Eric Liddell’s Legacy Still Tracks, 100 Years Later
Eric Liddell took his starting spot in the finals for the 400 meters. More than 6,000 paying spectators filled the stadium on that warm Friday night in Paris, a century ago, when the starting pistol fired and the Scottish runner took off from the outside lane.
And 47.6 seconds later, Liddell had set a new world record, leaving his competitors in awe and his fans grasping to make sense of what they had just witnessed.
Liddell’s sprint at the 1924 Paris Olympics is a canon event in the history of Christian athletes, and not just because of what happened on the track.
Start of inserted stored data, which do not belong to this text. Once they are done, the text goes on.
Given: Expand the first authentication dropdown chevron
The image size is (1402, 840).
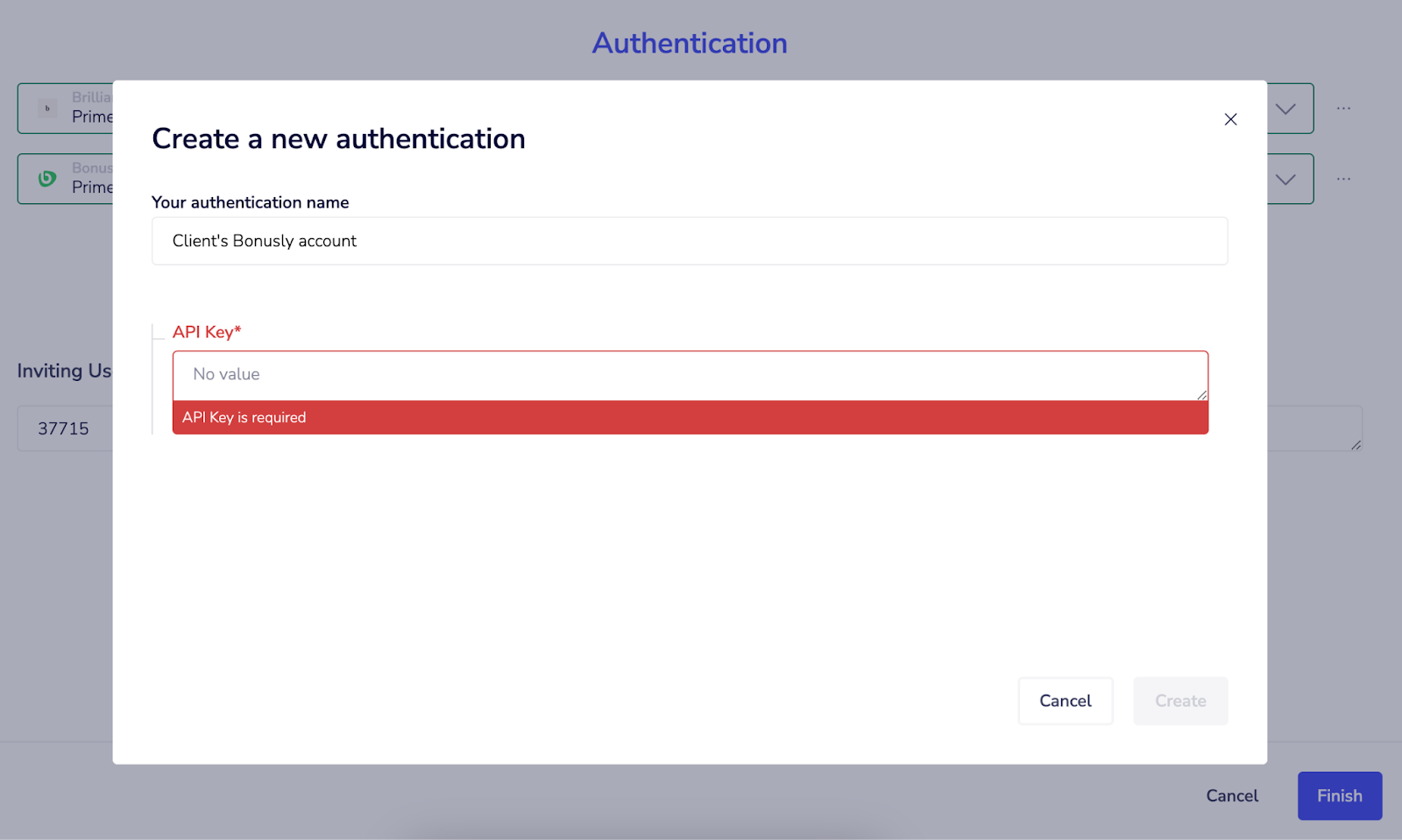Looking at the screenshot, I should pos(1285,109).
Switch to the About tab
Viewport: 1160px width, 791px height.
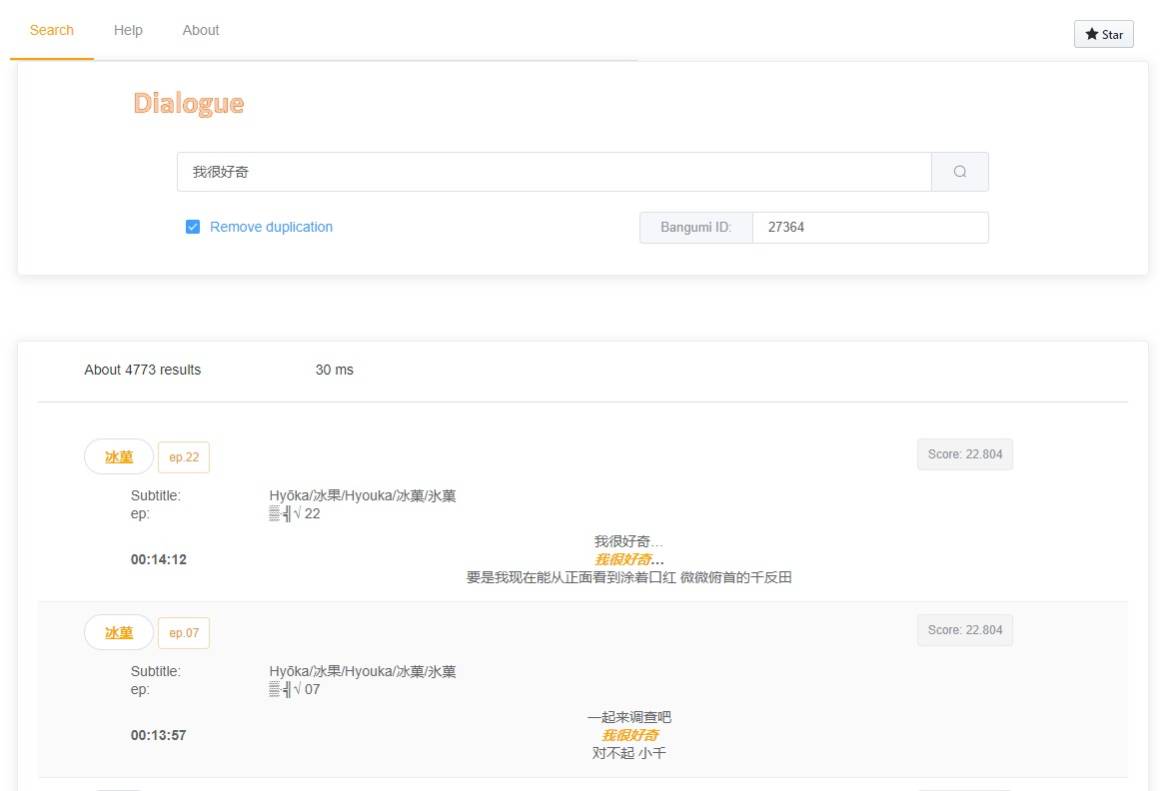coord(200,30)
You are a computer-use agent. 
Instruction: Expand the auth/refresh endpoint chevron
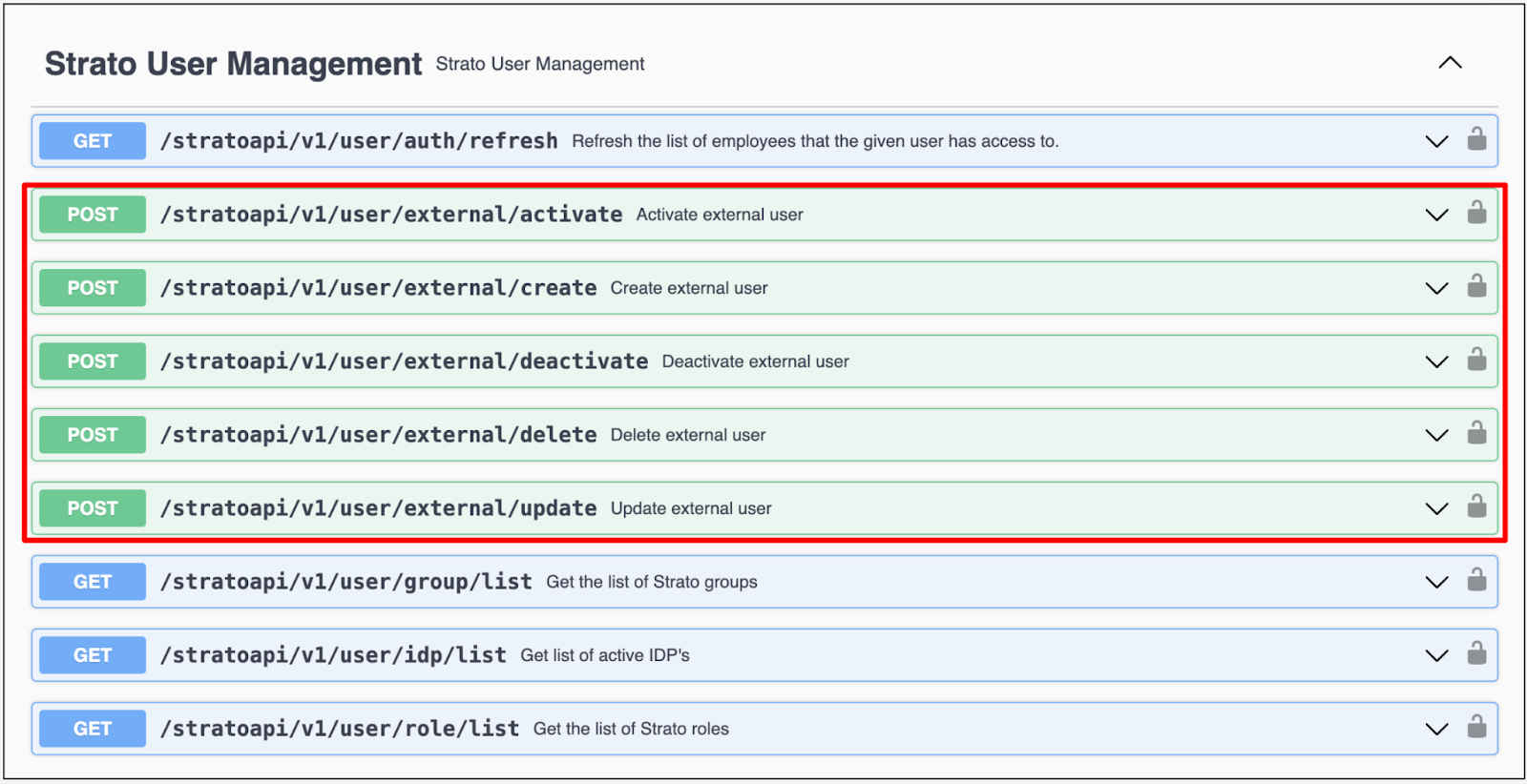click(1436, 141)
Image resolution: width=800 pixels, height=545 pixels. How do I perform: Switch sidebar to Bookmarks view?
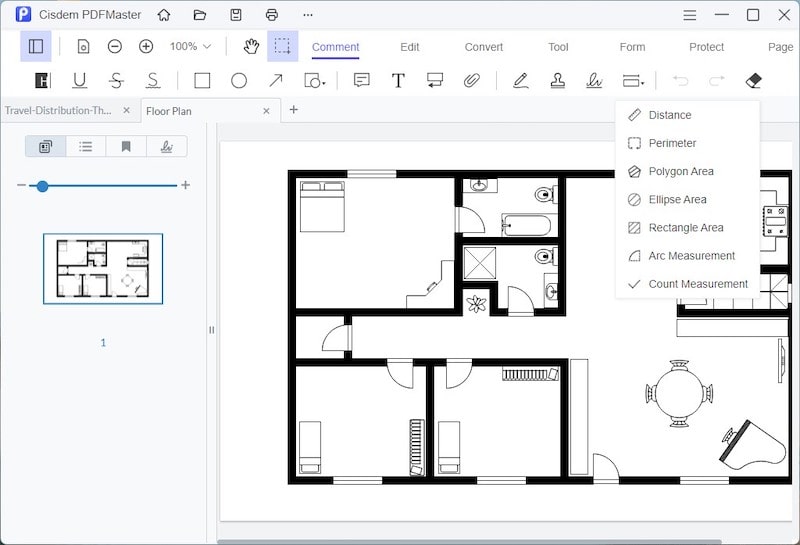[x=126, y=147]
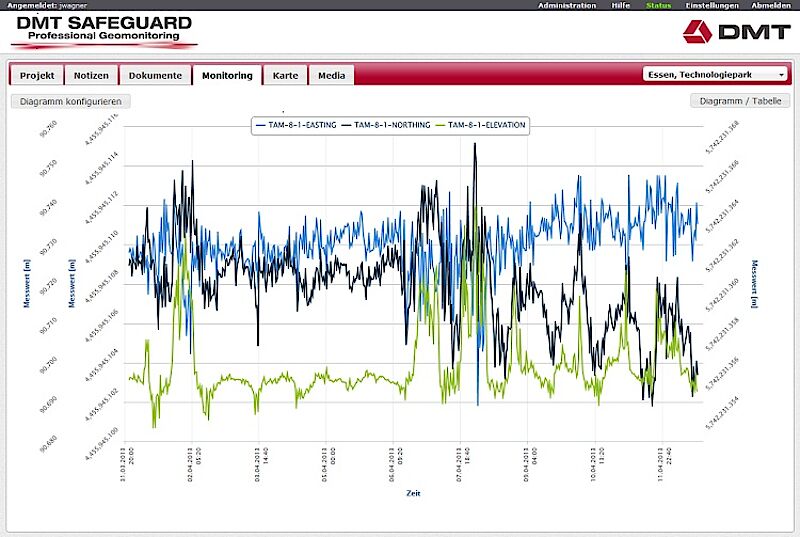Click the Diagramm / Tabelle button

pyautogui.click(x=740, y=101)
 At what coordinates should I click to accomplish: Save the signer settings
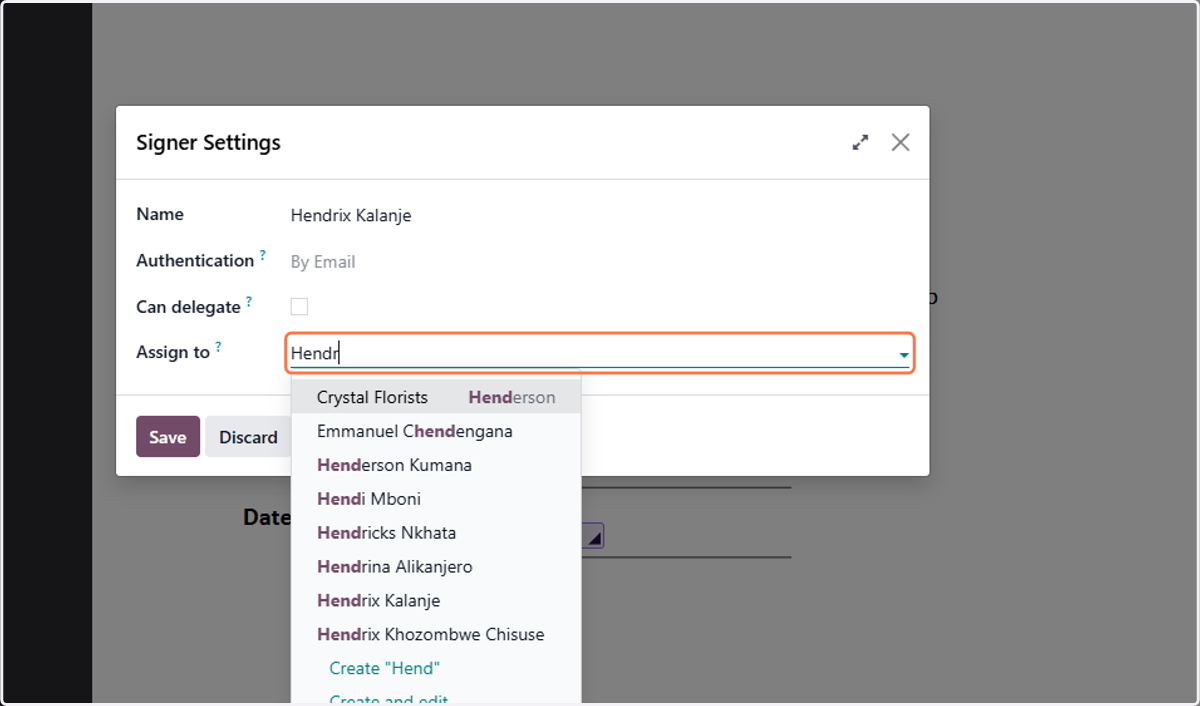point(168,437)
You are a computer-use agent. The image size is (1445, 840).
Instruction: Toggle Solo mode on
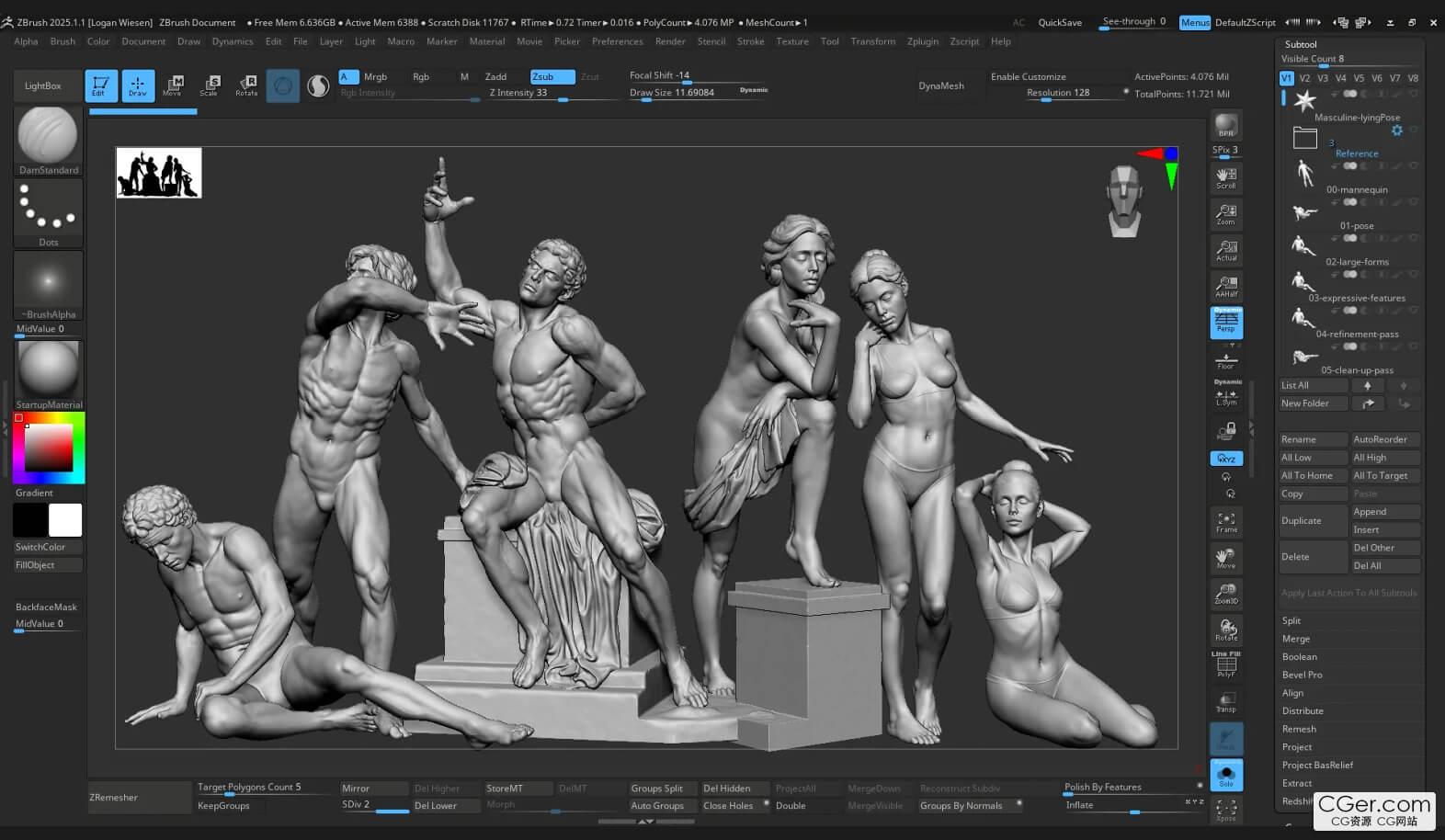click(1225, 775)
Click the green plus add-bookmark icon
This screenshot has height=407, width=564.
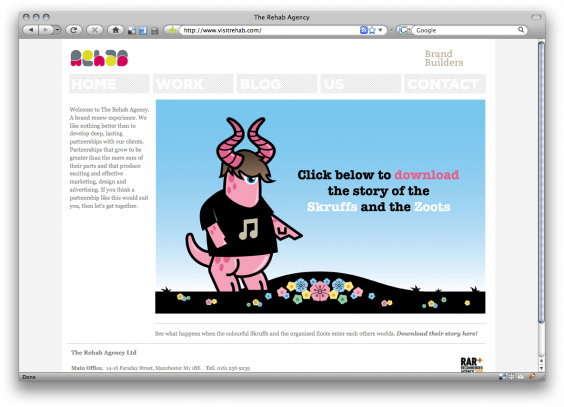tap(172, 30)
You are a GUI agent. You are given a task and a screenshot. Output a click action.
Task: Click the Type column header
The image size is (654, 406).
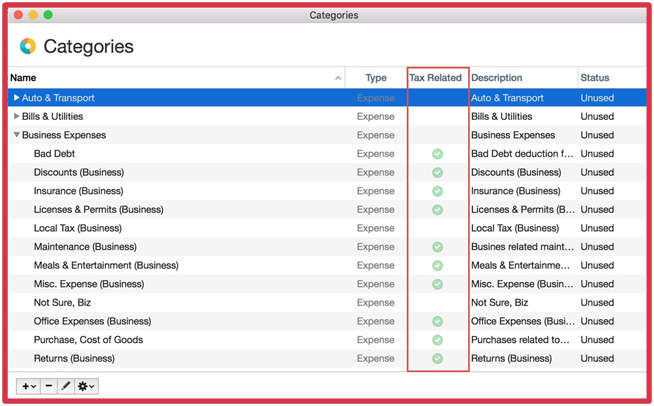click(x=375, y=78)
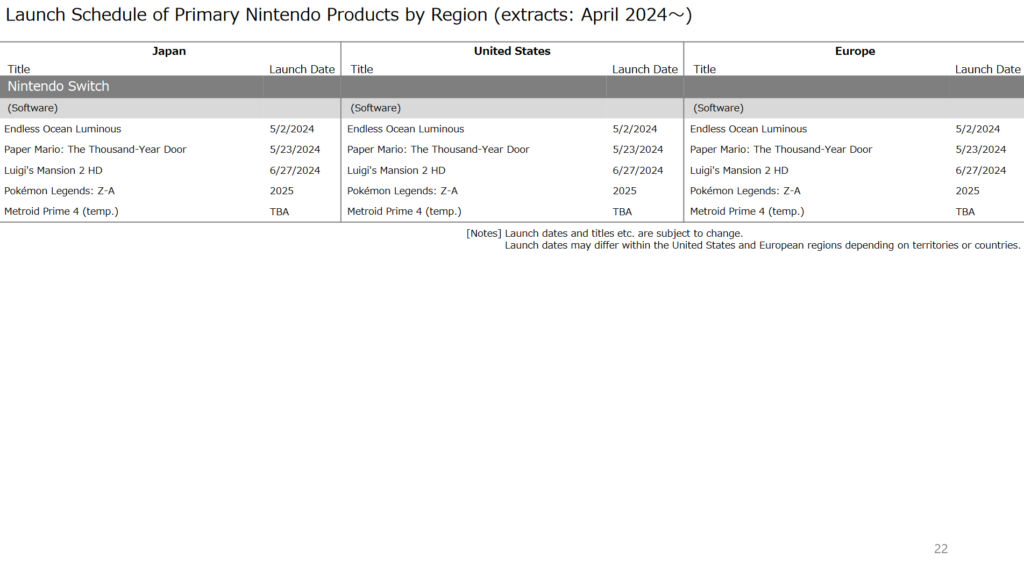Click the slide title text

(x=349, y=15)
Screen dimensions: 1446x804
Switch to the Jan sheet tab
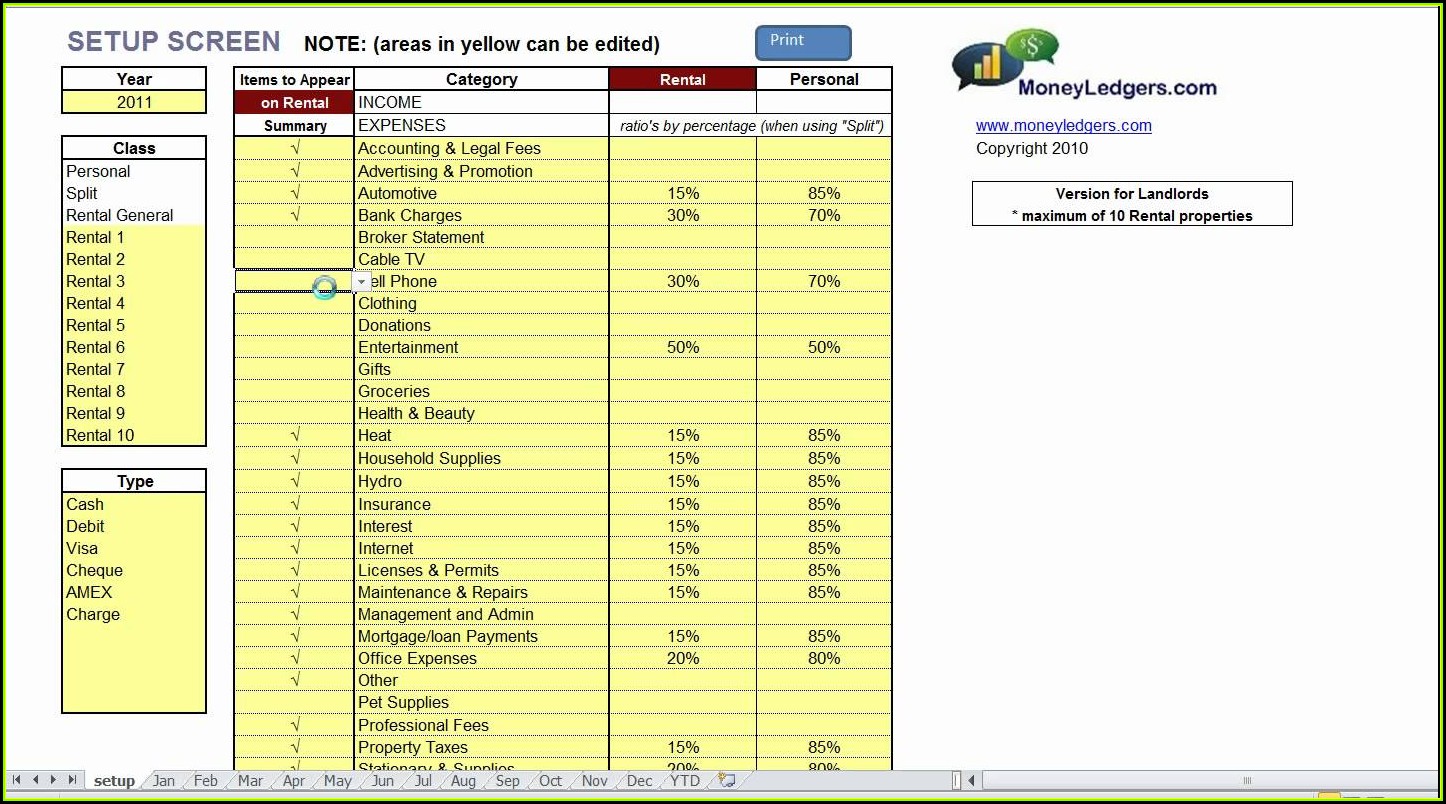(x=163, y=781)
Liddell entered the 400-meter race only after learning that the heats for his best Olympic event, the 100 meters, would fall on a Sunday. He withdrew from that event, holding fast to his Christian convictions about observing the Sabbath.
Sports matter to us in large part because of the cultural narratives that give them significance. It’s not just that athletes run, jump, reach, and throw with remarkable skill. It’s that those bodily movements are fashioned and framed into broader webs of meaning that help us make sense of the world around us—both what is and what ought to be.
Liddell’s performance in 1924 lingers because it was caught up in cultural narratives about what it means to be a Christian athlete and, by extension, what it means to be a Christian in a changing world.
His story inspired the 1982 Oscar-winning movie Chariots of Fire, which brought his accomplishments back into the spotlight and led to numerous inspirational biographies focused on his Christian legacy.
And as the Olympics return to Paris this summer, Liddell’s name is part of the centennial commemorations. Ministries in Scotland and France are putting on events. The stadium where he raced has been renovated for use in the 2024 games and displays a plaque in his honor. His story still has something to teach us, whether we’re Christian athletes or watching from the stands.
The son of missionaries, Liddell was born in China but spent most of his childhood at a boarding school in London. He was shaped by a broad British evangelicalism, developing habits of prayer, Bible reading, and other practices of the faith. He also had a knack for sports, both rugby and track. Speed was his primary weapon. Standing just 5 feet 9 inches and weighing 155 pounds, his slim frame disguised his strength.
Although he had an unorthodox running style—one competitor said, “He runs almost leaning back, and his chin is almost pointing to heaven”—it did not stop him from emerging as one of Great Britain’s best sprinters. By 1921, as a first-year college student, he was recognized as a potential Olympic contender in the 100 meters.